#### Problem requirements
Reproduce the entries below verbatim, starting at the line that contains "Find the location of a particular element." and continuing down through the line that contains "arrow-up-circle-icon is located", with both of those lines included. Omit the pictures from your output.

#### Available data

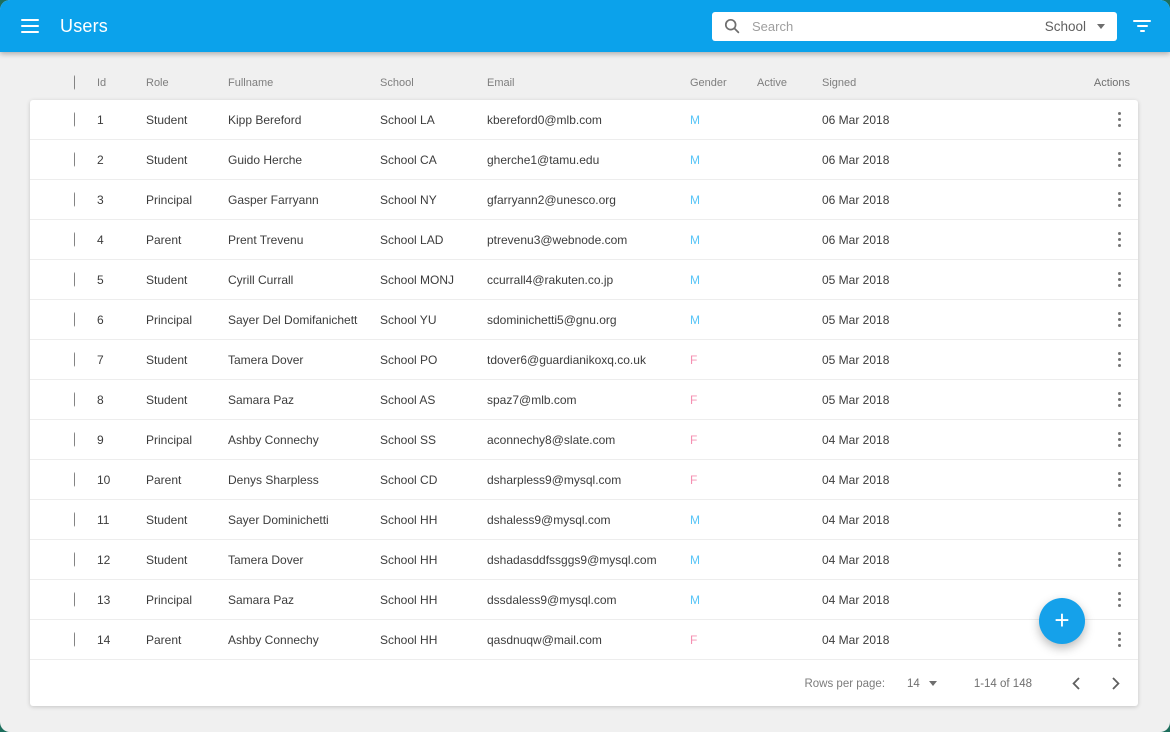 Image resolution: width=1170 pixels, height=732 pixels. What do you see at coordinates (30, 26) in the screenshot?
I see `menu-icon` at bounding box center [30, 26].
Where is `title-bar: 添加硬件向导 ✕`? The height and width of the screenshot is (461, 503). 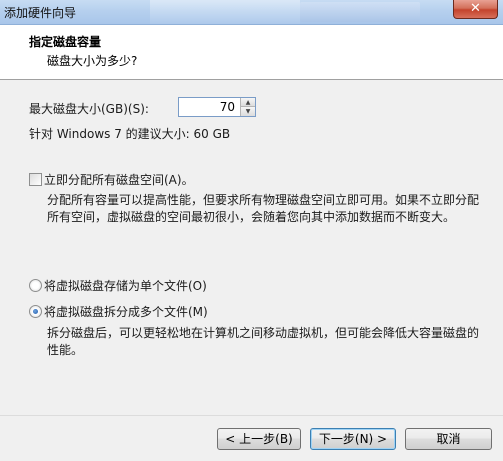 title-bar: 添加硬件向导 ✕ is located at coordinates (252, 12).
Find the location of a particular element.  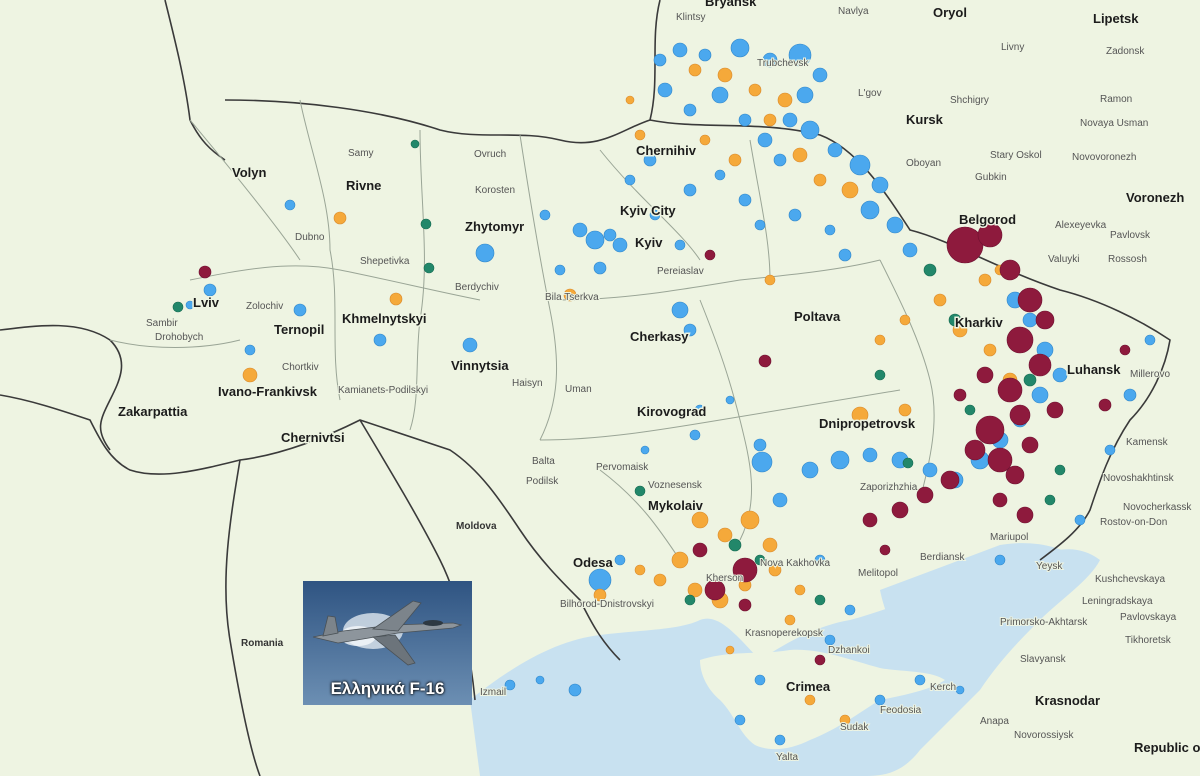

label-moldova: Moldova is located at coordinates (476, 526).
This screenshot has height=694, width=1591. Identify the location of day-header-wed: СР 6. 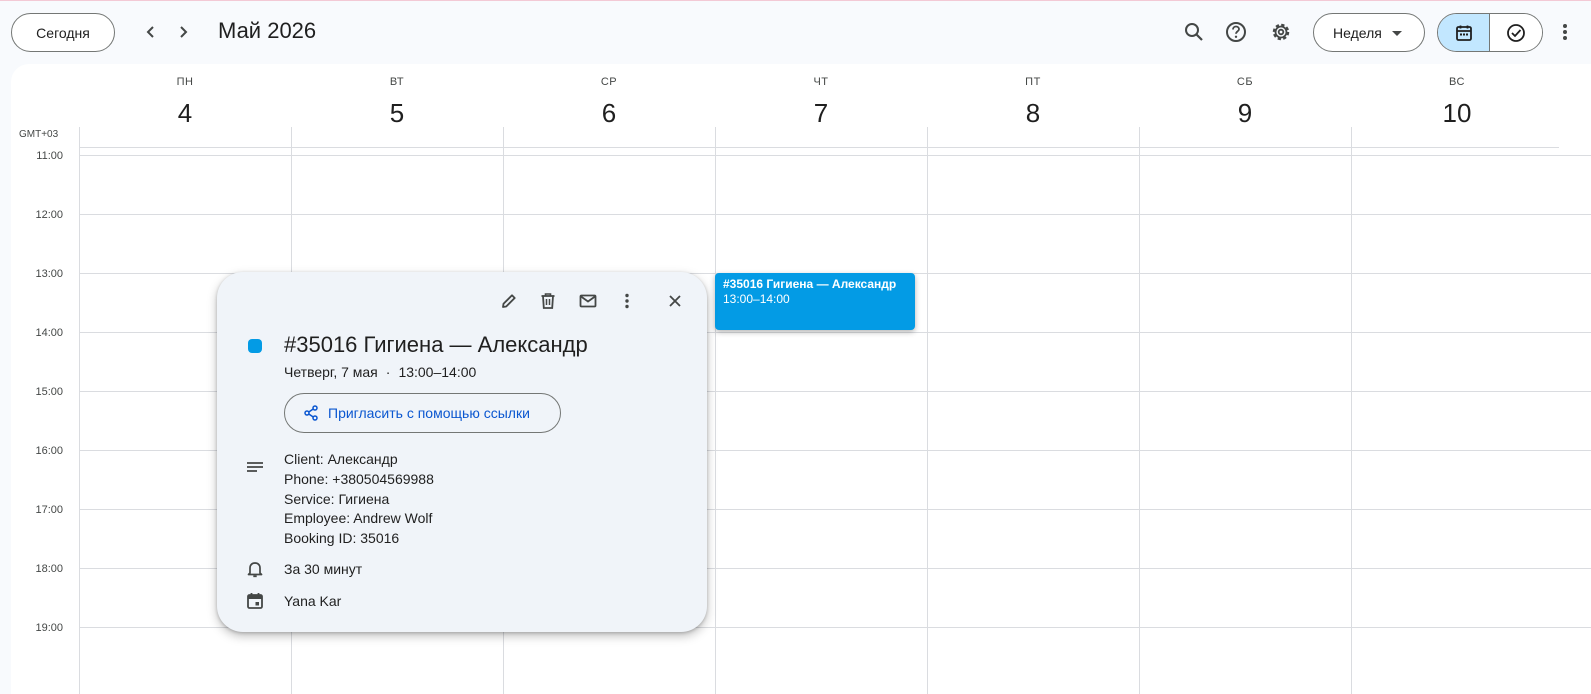
(609, 106).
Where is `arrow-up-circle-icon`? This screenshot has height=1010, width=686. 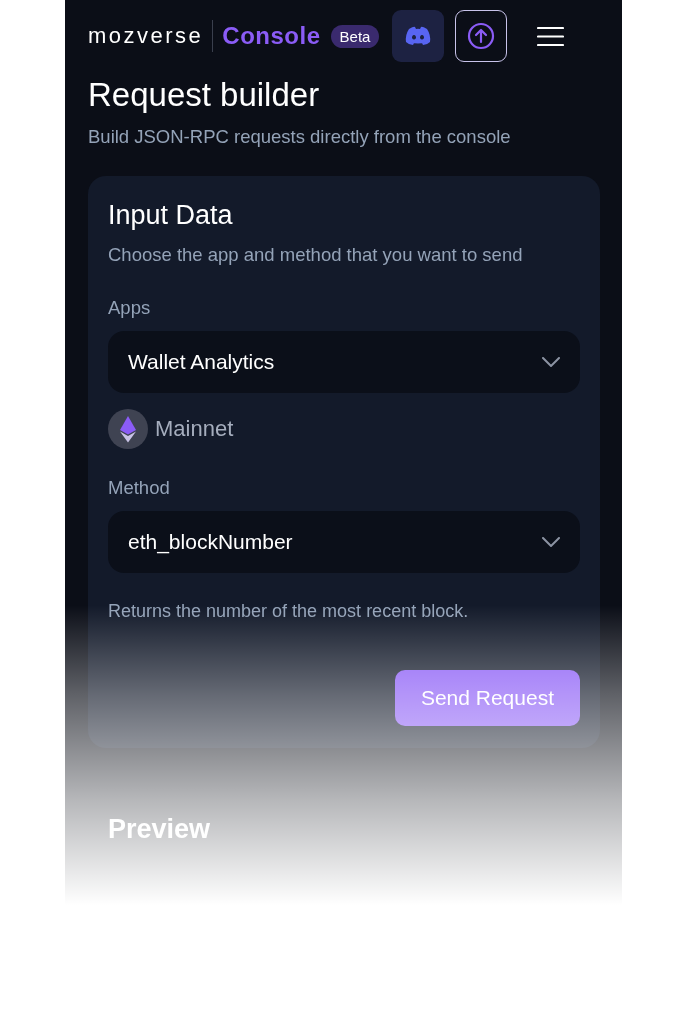
arrow-up-circle-icon is located at coordinates (482, 36).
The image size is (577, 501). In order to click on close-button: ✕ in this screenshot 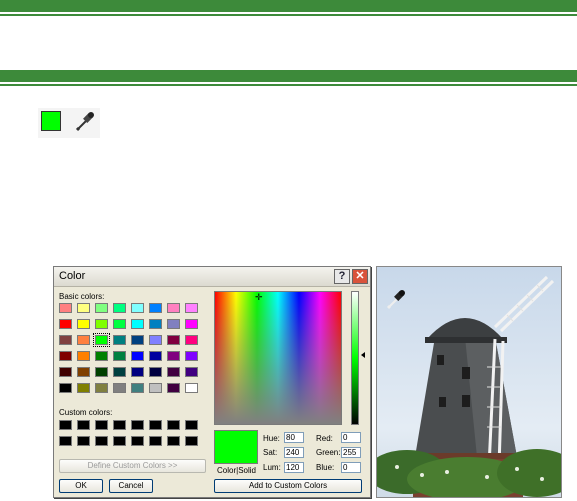, I will do `click(360, 276)`.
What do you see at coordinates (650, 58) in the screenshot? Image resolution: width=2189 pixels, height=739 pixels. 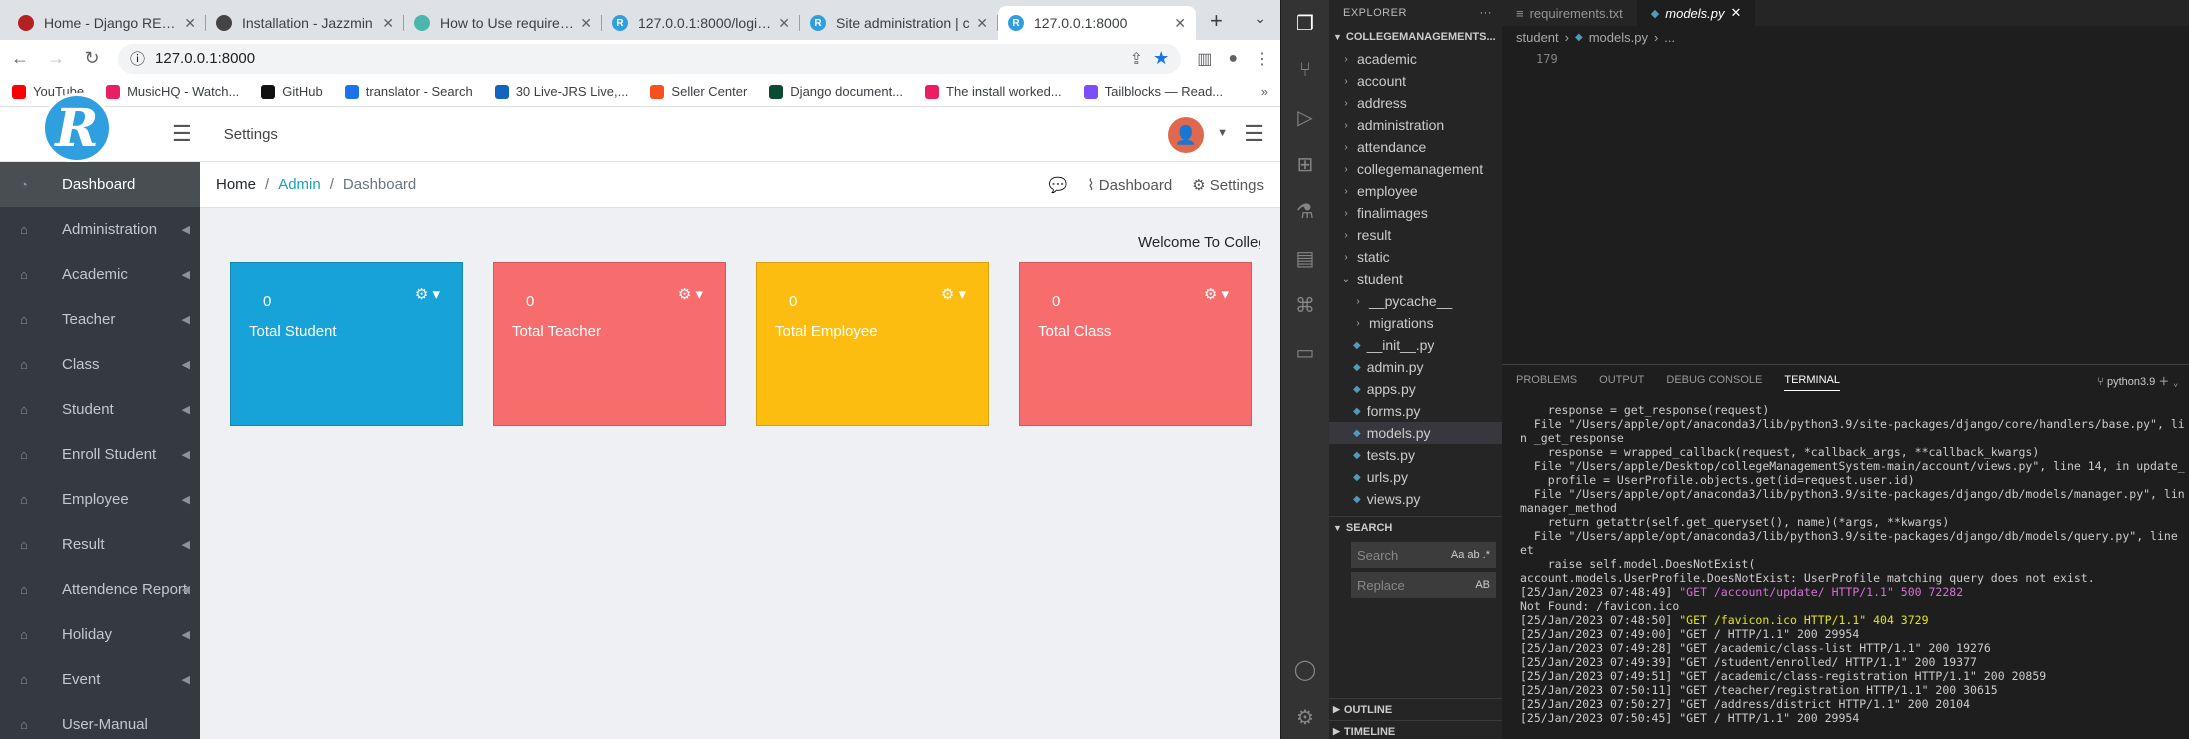 I see `url-field: ⓘ 127.0.0.1:8000 ⇪ ★` at bounding box center [650, 58].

#### Final answer
Find the location of a particular element.  

label-moldova: Moldova is located at coordinates (476, 526).
This screenshot has height=694, width=1591. Identify the location of day-header-wed: СР 6. 
(609, 106).
Where is `arrow-up-circle-icon`? This screenshot has height=1010, width=686. 
arrow-up-circle-icon is located at coordinates (482, 36).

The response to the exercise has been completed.